Par Klaus-Gerd Giesen [1]
L’abandon fin décembre 2010 de ses fonctions publiques par Milo Đukanović, outre que cette décision satisfaisait une exigence formulée par plusieurs pays occidentaux et la Commission européenne en échange de l’attribution au Monténégro du statut de candidat à l’adhésion à l’Union européenne, donne l’impression – du moins vis-à-vis de l’extérieur – que le système politique monténégrin correspond désormais parfaitement à l’idéal de la démocratie parlementaire et de l’État de droit. Le nouveau gouvernement, épuré de plusieurs poids lourds de la politique et dirigé par un jeune technocrate formé à l’école néolibérale, annonce-t-il la fin du « système Đukanović » en vigueur depuis 1991 ? Disposera-t-il d’une réelle marge de manœuvre pour moderniser le Monténégro ?
Afin de pouvoir apporter des réponses à ces questions il convient de laisser de côté la trame événementielle et d’analyser la structure du système de pouvoir tel qu’il existe au-delà du seul Etat. En s’inspirant des travaux précurseurs de Joseph Schumpeter et d’Anthony Downs [2], on peut conceptualiser la démocratie libérale en analogie avec le marché : les partis politiques correspondent aux entreprises qui mobilisent d’importantes ressources (financières, argumentatives, de marketing, etc.) pour attirer et fidéliser des clients (les électeurs). En principe, le meilleur produit (le meilleur argument électoral) doit l’emporter sur ce « marché politique », à condition toutefois que la concurrence entre « marchands de vote » s’exerce librement, c’est-à-dire sans entraves ni déformations. Dans ce modèle, la principale différence entre les deux marchés, économique et politique, réside dans le fait que l’activité de l’entrepreneur du secteur privé est motivée par l’appât du gain pécuniaire, tandis que le politicien vise, selon Schumpeter, à s’emparer du pouvoir sur l’administration pour des raisons narcissiques de prestige. Il n’en reste pas moins que la libre et permanente compétition entre entrepreneurs égoïstes et entre politiciens avides de pouvoir peut spontanément créer un ordre qui, paradoxalement, favorise l’intérêt général.

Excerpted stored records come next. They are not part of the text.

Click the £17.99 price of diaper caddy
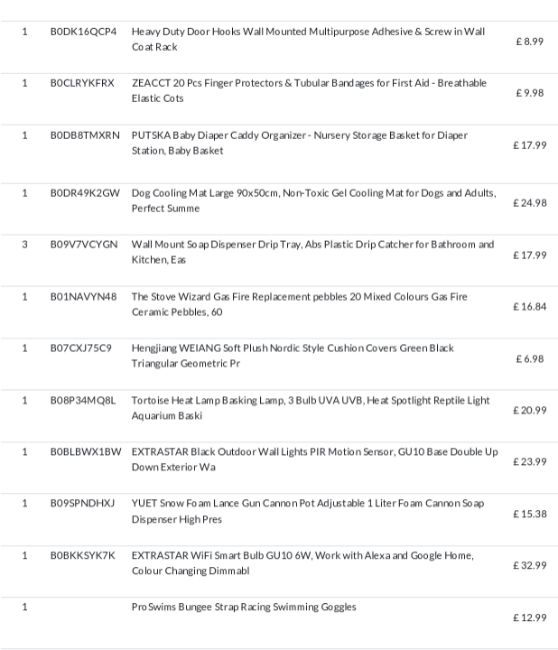 click(530, 146)
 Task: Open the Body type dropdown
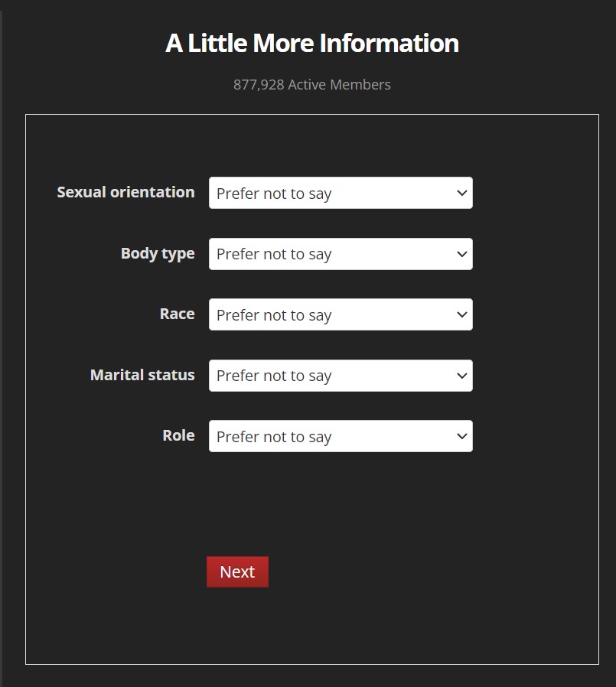341,254
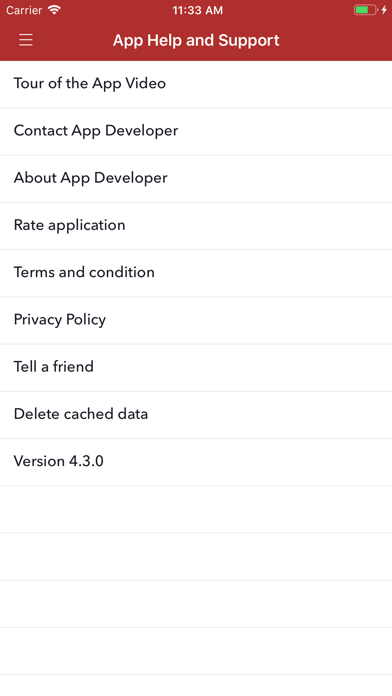Viewport: 392px width, 696px height.
Task: Select Tell a friend
Action: (x=196, y=368)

Cela suppose toutefois que de nouvelles entreprises et de nouveaux partis politiques puissent facilement entrer sur les marchés respectifs (absence de monopole, de duopole ou d’oligopole) et offrir de nouveaux produits (respectivement des biens et services, ou des arguments électoraux et des idéologies) aux clients (électeurs), et que ceux-ci soient pleinement et impartialement informés par des médias libres et indépendants, tentent de maximiser leurs intérêts particuliers bien compris et jouissent des garanties de l’Etat de droit (l’ensemble des pouvoirs publics – et pas seulement l’administration - se soumettent au droit et, en outre, respecte les droits fondamentaux tels que la propriété privée, les libertés publiques, etc.). En d’autres termes, la démocratie libérale est d’abord le miroir politique du capitalisme. Plus encore, le capitalisme rend possible la démocratie et l’Etat de droit.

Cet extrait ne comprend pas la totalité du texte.